SAN FRANCISCO - The San Jose Redevelopment Agency plans to test the market's appetite for competitive deals today with $100 million of tax-allocation bonds.

The agency is bucking a trend toward negotiated deals that has dominated the market - even more than usual - since Lehman Brothers Holdings Inc.'s bankruptcy and the onset of the most recent phase of the credit crisis. Issuers have shied away from competitive deals, saying they cannot set a date certain for a sale and need the freedom to reschedule or delay sales in today's volatile market.

Negotiated deals have made up 93% of the volume in the municipal bond market since Sept. 15, according to data from Thomson Reuters. That's up from 85% in the first nine months of this year. The biggest competitive deal since the Lehman bankruptcy was a $64.3 million offering from the Kansas Development Finance Authority that sold Sept. 18.

"The agency believes the municipal market is finally to a point of recovery where new issues can be done again," said Gary Kitahata, a principal at Kitahata & Co. in San Francisco and the financial adviser to the San Jose agency.

He discounted the notion that a competitive sale would force the agency to sell into an unwelcoming market. He said San Jose could pull the deal as late as 4 p.m. yesterday, when he would be able to get a good read on the market's ability to absorb the deal.

"We have the discretion to decline all bids," he said. "If we get no bids, we have the option of either rescheduling it or taking it off the market and negotiating it."

The San Jose deal, which includes $30.2 million of taxable bonds and $70.4 million of tax-exempt bonds, wouldn't usually have much trouble finding buyers or warrant much notice.

It's backed by incremental growth in tax revenues in a merged redevelopment area that includes much of downtown San Jose, the biggest city in Silicon Valley. Assessed values have continued to rise the past three years, even as the housing market collapsed.

The bonds are rated A3 by Moody's Investors Service and A-minus by Standard & Poor's and Fitch Ratings.

San Jose delayed the deal earlier this month, but Kitahata said the market has strengthened enough to test it to see if the deal can get done now. The Bond Buyer's 40-bond index posted its strongest gains since 1984 last week, with the yield-to-par call plunging 158 basis points to 6.27%.

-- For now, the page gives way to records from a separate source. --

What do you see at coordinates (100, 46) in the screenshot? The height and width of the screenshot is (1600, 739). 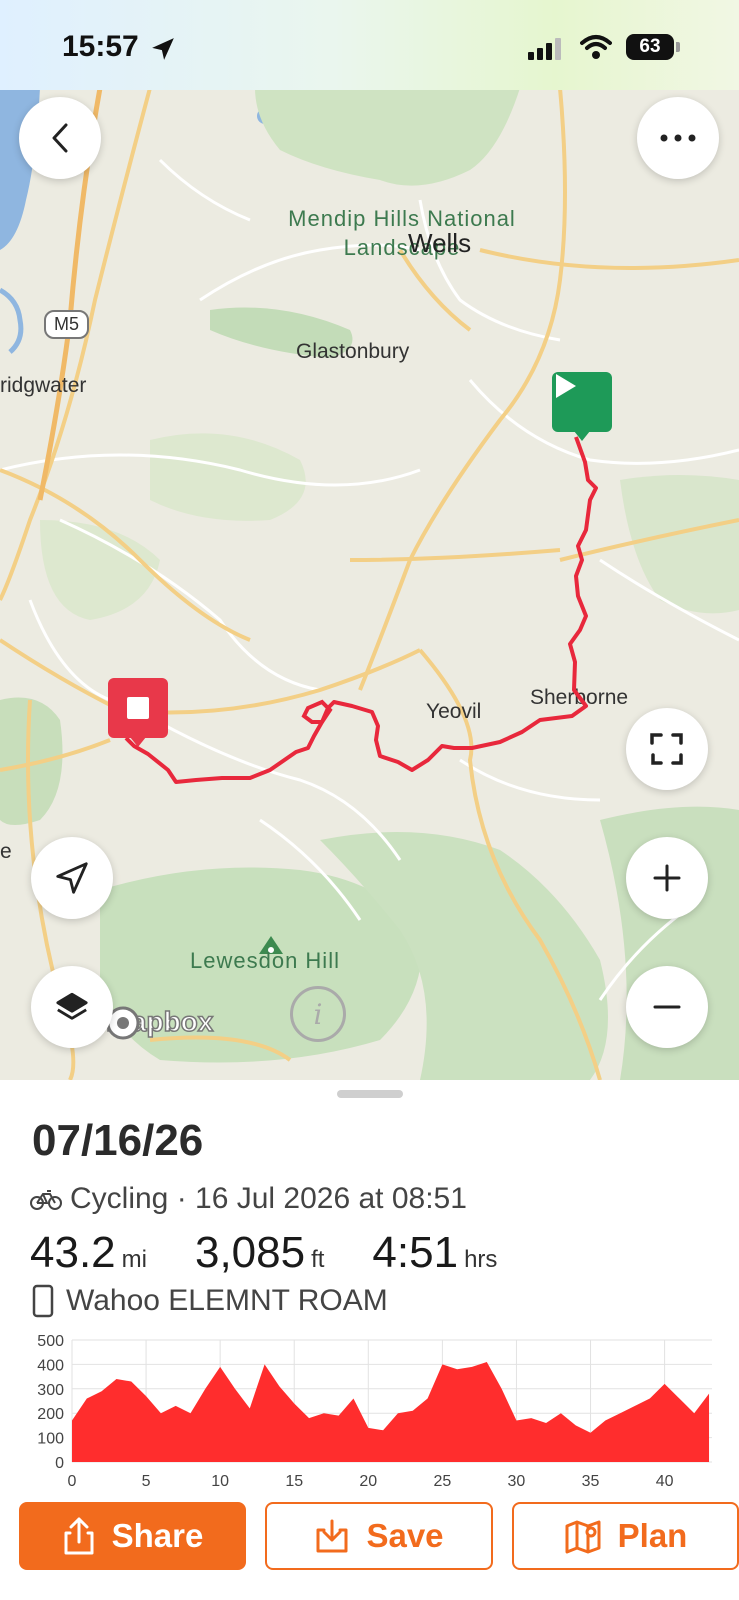 I see `status-time: 15:57` at bounding box center [100, 46].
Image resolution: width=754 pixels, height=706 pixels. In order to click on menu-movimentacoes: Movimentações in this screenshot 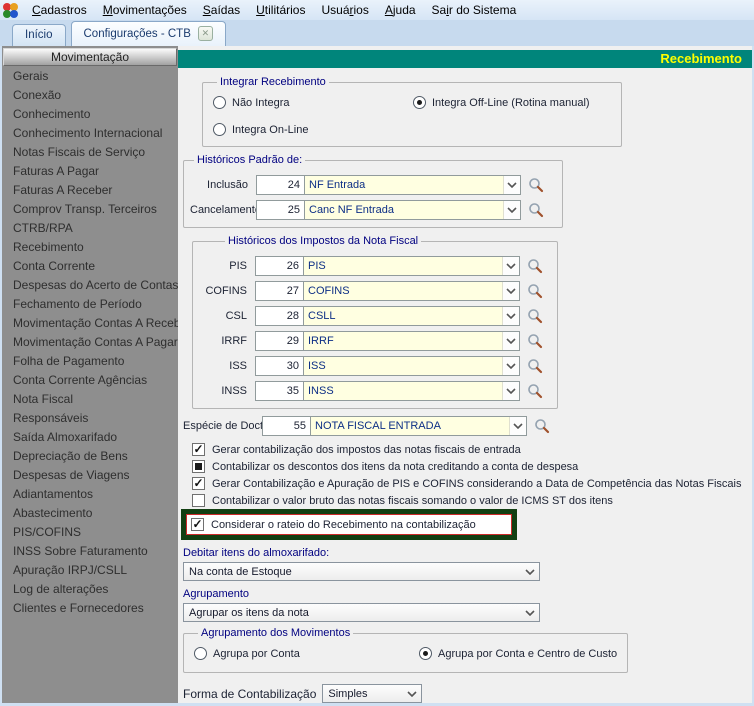, I will do `click(145, 10)`.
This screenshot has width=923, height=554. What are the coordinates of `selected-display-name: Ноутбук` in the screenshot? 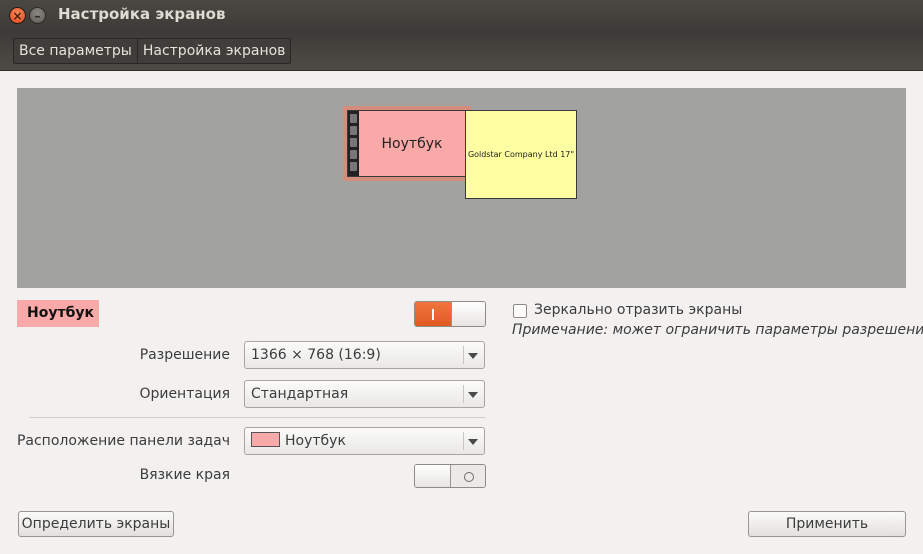 It's located at (58, 314).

Several other issuers are planning to follow San Jose to the competitive market with sizeable deals this week, including the New Jersey Environmental Infrastructure Trust, which is scheduled to sell $134.6 million of bonds tomorrow.

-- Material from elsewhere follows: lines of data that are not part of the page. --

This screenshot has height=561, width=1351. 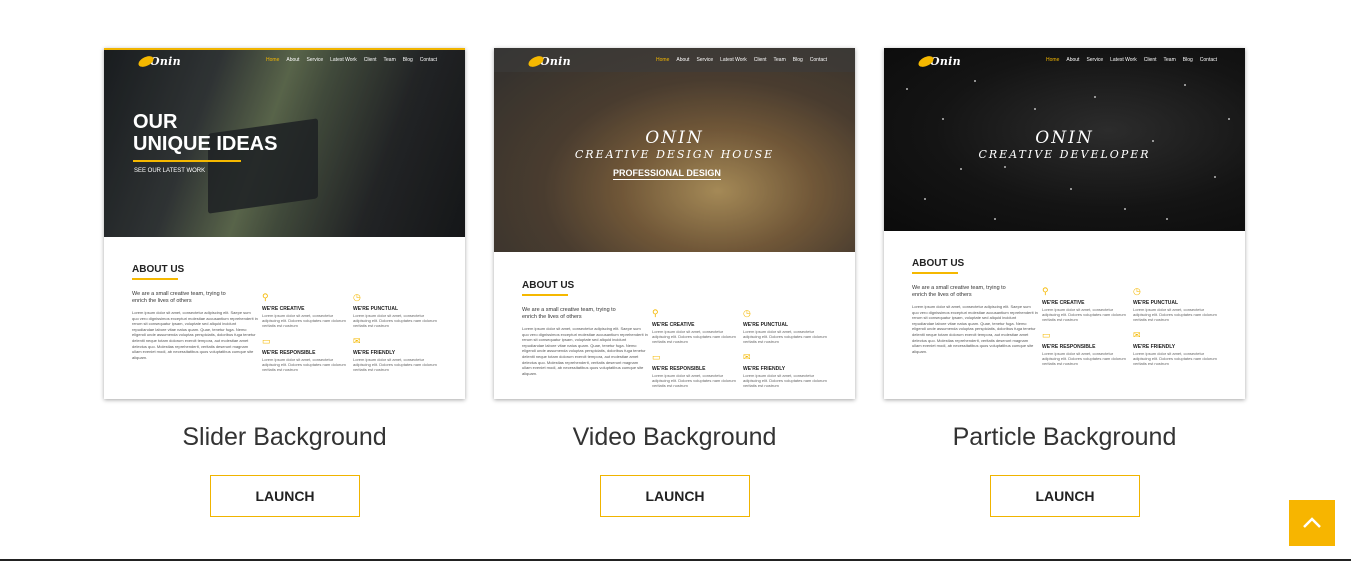 What do you see at coordinates (1064, 437) in the screenshot?
I see `demo-title: Particle Background` at bounding box center [1064, 437].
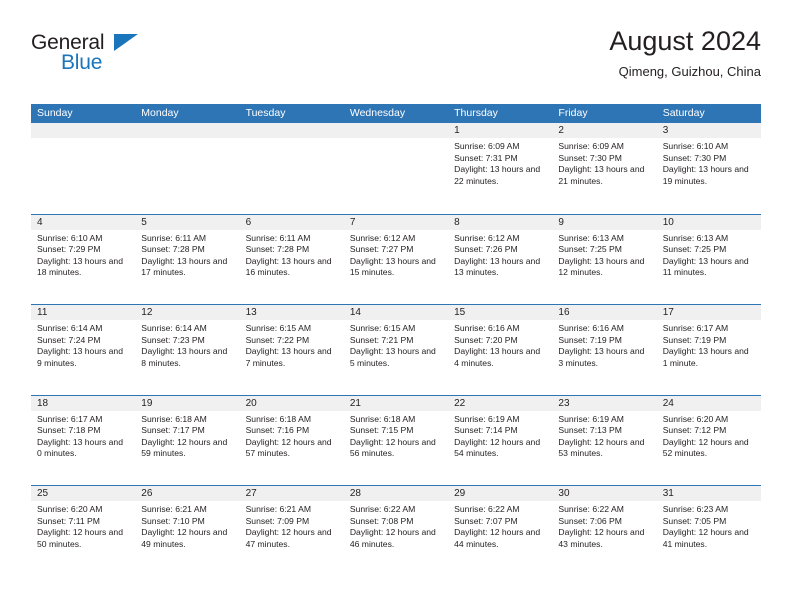 Image resolution: width=792 pixels, height=612 pixels. What do you see at coordinates (174, 418) in the screenshot?
I see `sunrise-text: Sunrise: 6:18 AM` at bounding box center [174, 418].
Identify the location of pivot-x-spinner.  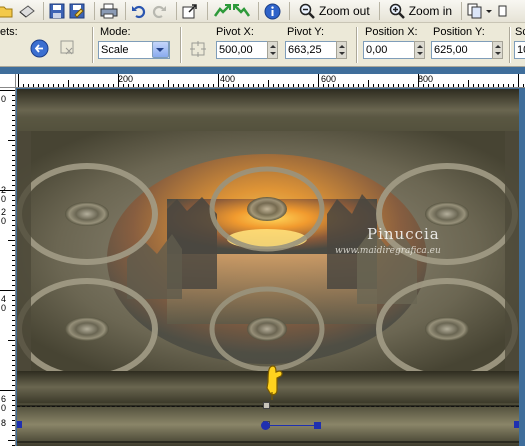
(272, 50).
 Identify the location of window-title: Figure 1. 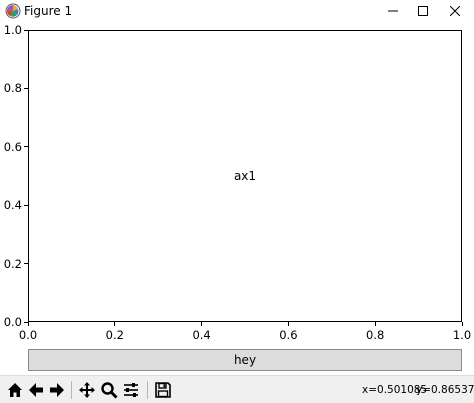
(48, 11).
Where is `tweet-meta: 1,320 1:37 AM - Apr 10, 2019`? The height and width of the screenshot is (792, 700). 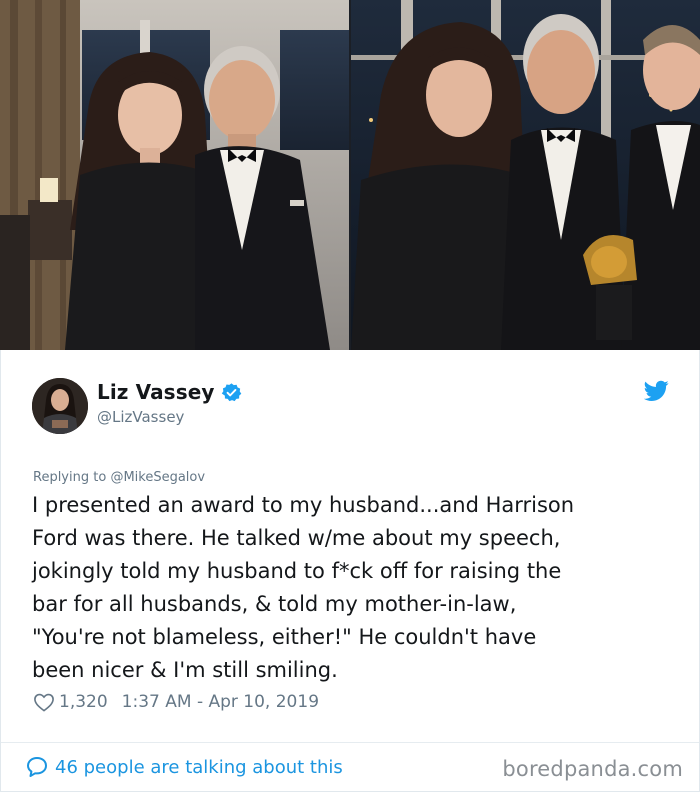 tweet-meta: 1,320 1:37 AM - Apr 10, 2019 is located at coordinates (176, 702).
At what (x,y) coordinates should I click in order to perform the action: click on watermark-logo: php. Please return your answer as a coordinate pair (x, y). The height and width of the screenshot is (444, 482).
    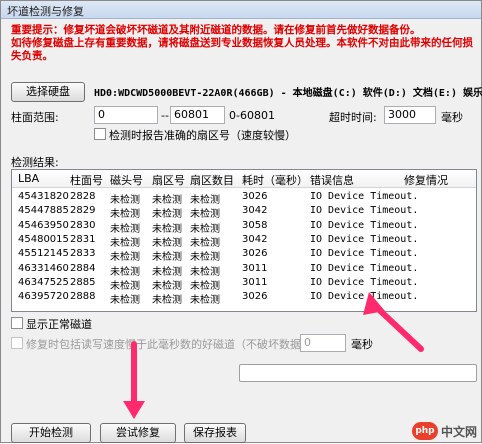
    Looking at the image, I should click on (424, 431).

Kitahata says he sees no harm in testing the market and sees some benefit of testing it with a competitive deal.

"Even in volatile markets, perhaps especially in volatile markets, competitive bid can still be the best method of sale for establishing the best market pricing," Kitahata said. "If the market is undecided as to where the value is and people have differing views of where value is, that's actually the perfect time to get different bids."